Abstract
Idiopathic pulmonary fibrosis (IPF) is a chronic, progressive, and ultimately fatal interstitial lung disease characterized by the accumulation of scar tissue surrounding alveoli. Currently, there are no effective treatments that stop or reverse IPF progression, largely due to an incomplete understanding of the mechanisms that lead to this pathological wound healing process. While the direct cause of IPF remains unknown, extensive research has identified excessive myofibroblast activation, persistent macrophage-driven inflammation, and aberrant remodeling of the extracellular matrix (ECM) as some of the key drivers of fibrogenesis. While fibroblasts are known to respond to both physical and biochemical cues, the integrated influence of changing tissue mechanics and macrophage crosstalk on fibroblast activation is not fully understood. The goal of this work is to investigate how macrophages and ECM mechanics cooperate to regulate fibroblast behavior in vitro, while also defining the mechanical landscape of fibrotic lung tissue in vivo to inform the design of physiologically relevant hydrogel systems.

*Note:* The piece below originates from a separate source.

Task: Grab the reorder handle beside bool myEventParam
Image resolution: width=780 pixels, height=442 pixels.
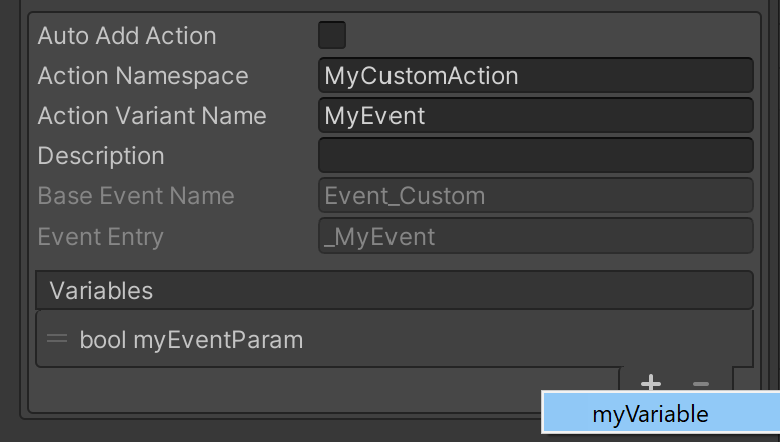Action: (x=57, y=339)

Using a hyaluronic acid (HA)-based hydrogel platform that recapitulates the mechanics of healthy and fibrotic lung tissue, we decoupled matrix-derived cues from macrophage signaling to assess their relative contributions to fibroblast activation. This system enabled systematic investigation of substrate mechanics, macrophage phenotype, and the roles of soluble versus contact-dependent crosstalk, while the application of pharmacological inhibitors provided initial insight into the signaling pathways underlying these interactions. We then build upon this finding by further investigating the role of the mechanosensitive channel Piezo1, cell adhesion protein cadherin-11 (CDH11), and inflammatory cytokine interleukin-6 (IL-6) on macrophage-fibroblast crosstalk. Finally, we investigate how fibrosis progression influences bulk and spatially-resolved lung tissue mechanics in vivo utilizing the bleomycin mouse model and recapitulate these mechanical behaviors in our hydrogel system. Overall, this work offers new insight into how immune-stromal crosstalk and tissue mechanics converge to regulate fibroblast activation, while also establishing mechanical benchmarks to guide the design of hydrogel platforms that more accurately model IPF.